Martina began writing in 1990 and has published four books of poetry and three novels. Her first novel, Midnight Feast, won a Betty Trask Award in 1995 and her third novel, No Drinking No Dancing No Doctors (Bloomsbury, 2000), won an Arts Council England Award in 1999. Her fourth poetry collection, Facing the Public was published by Anvil Press in September 2009 and has won bursary awards from both the Irish Arts Council (An Chomhairle Eiraíon) and Arts Council England.
Her poetry has appeared in many magazines and newspapers both in the UK as well as Ireland and the US and she is a popular performer of her work, giving readings in Ireland, the UK and elsewhere, including the Shanghai Literature Festival in 2011. She has frequently spoken and performed on BBC Radio and Irish radio.

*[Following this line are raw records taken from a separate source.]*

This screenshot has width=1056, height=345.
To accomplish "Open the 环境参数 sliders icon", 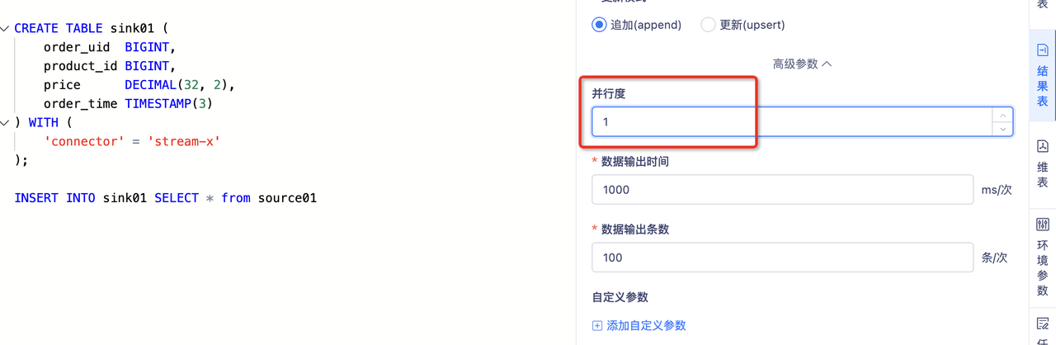I will 1042,224.
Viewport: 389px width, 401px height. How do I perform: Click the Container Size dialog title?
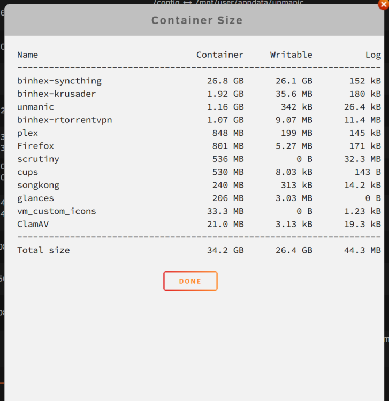click(x=197, y=20)
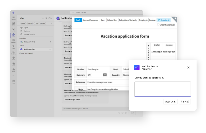The width and height of the screenshot is (206, 133).
Task: Open the Security dropdown in form
Action: tap(126, 75)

Martina has judged the London Arts Board Awards, the London Metropolitan Creative Writing Competition for two years as well as the Listowel Irish Post Short Story Competition for three consecutive years. She has written for The Irish Post, The Irish Times and The Guardian and she has been children's books reviewer for the Irish Post since 2000.

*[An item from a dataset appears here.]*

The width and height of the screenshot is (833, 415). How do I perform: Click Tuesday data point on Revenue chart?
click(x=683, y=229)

She has been Royal Literary Fund Fellow at Queen Mary, University of London from 2003-2007 and then again 2011/12. She has designed and directed a creative writing summer school at London Metropolitan University and run workshops at various literary festivals, including the Advanced Poetry Workshop at Listowel Writers' Week in Ireland in 2009 and 2010. She has been visiting poet at at the National Film and Television School and ran 'Film and Fiction' workshops at the 7th Geneva Writers' Conference in February 2010. She has taught at the University of East London and at Centreprise Literature Development Project. Currently, she teaches creative writing at the City Literary Institute, at Kingston University and on tutored retreats for the Arvon Foundation. Her specialist workshops include 'Where Poetry Meets Film' and 'Journey with Joyce'.